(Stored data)
=======
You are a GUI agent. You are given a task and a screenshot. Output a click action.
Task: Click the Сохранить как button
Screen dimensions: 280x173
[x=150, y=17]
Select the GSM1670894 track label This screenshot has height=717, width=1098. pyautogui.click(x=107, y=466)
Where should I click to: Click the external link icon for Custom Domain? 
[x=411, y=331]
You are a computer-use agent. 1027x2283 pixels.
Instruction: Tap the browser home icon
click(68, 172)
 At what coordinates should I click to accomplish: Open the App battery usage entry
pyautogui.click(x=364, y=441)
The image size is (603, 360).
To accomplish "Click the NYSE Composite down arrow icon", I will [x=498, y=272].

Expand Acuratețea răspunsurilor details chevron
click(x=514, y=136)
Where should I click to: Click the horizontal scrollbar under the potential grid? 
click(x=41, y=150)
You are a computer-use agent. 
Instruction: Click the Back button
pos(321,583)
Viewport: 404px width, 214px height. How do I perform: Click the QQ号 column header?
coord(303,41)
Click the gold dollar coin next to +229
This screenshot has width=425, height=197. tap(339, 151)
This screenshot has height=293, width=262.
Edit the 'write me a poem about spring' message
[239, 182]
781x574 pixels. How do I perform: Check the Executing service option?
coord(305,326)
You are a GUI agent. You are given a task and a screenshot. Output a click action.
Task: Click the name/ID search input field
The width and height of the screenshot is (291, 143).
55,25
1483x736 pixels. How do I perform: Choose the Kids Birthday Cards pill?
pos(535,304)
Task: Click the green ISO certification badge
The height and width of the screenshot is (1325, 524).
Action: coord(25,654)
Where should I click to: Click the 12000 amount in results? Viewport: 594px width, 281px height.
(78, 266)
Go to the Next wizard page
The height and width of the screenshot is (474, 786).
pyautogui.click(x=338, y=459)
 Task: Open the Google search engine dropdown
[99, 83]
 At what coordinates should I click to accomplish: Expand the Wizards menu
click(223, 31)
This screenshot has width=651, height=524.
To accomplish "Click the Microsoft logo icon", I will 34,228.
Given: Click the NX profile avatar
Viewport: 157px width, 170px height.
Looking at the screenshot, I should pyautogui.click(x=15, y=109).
=======
(Your objective) Exact repetition of every entry in the data is required.

(Result for this exercise)
You are a GUI agent. You are given a task and a screenshot. Output a click action.
Task: Click the Сохранить как button
Screen dimensions: 280x173
[x=150, y=17]
Select the GSM1670894 track label This screenshot has height=717, width=1098. pyautogui.click(x=107, y=466)
Where should I click to: Click the external link icon for Custom Domain? 
[x=411, y=331]
You are a computer-use agent. 1027x2283 pixels.
Instruction: Tap the browser home icon
click(68, 172)
 At what coordinates should I click to accomplish: Open the App battery usage entry
pyautogui.click(x=364, y=441)
The image size is (603, 360).
To accomplish "Click the NYSE Composite down arrow icon", I will [x=498, y=272].

Expand Acuratețea răspunsurilor details chevron
click(x=514, y=136)
Where should I click to: Click the horizontal scrollbar under the potential grid? 
click(x=41, y=150)
You are a computer-use agent. 
Instruction: Click the Back button
pos(321,583)
Viewport: 404px width, 214px height. How do I perform: Click the QQ号 column header?
coord(303,41)
Click the gold dollar coin next to +229
This screenshot has width=425, height=197. tap(339, 151)
This screenshot has height=293, width=262.
Edit the 'write me a poem about spring' message
[239, 182]
781x574 pixels. How do I perform: Check the Executing service option?
coord(305,326)
You are a GUI agent. You are given a task and a screenshot. Output a click action.
Task: Click the name/ID search input field
The width and height of the screenshot is (291, 143).
55,25
1483x736 pixels. How do I perform: Choose the Kids Birthday Cards pill?
pos(535,304)
Task: Click the green ISO certification badge
The height and width of the screenshot is (1325, 524).
Action: coord(25,654)
Where should I click to: Click the 12000 amount in results? Viewport: 594px width, 281px height.
(78, 266)
Go to the Next wizard page
The height and width of the screenshot is (474, 786).
pyautogui.click(x=338, y=459)
 Task: Open the Google search engine dropdown
[99, 83]
 At what coordinates should I click to accomplish: Expand the Wizards menu
click(223, 31)
This screenshot has width=651, height=524.
To accomplish "Click the Microsoft logo icon", I will 34,228.
Given: Click the NX profile avatar
Viewport: 157px width, 170px height.
Looking at the screenshot, I should pyautogui.click(x=15, y=109).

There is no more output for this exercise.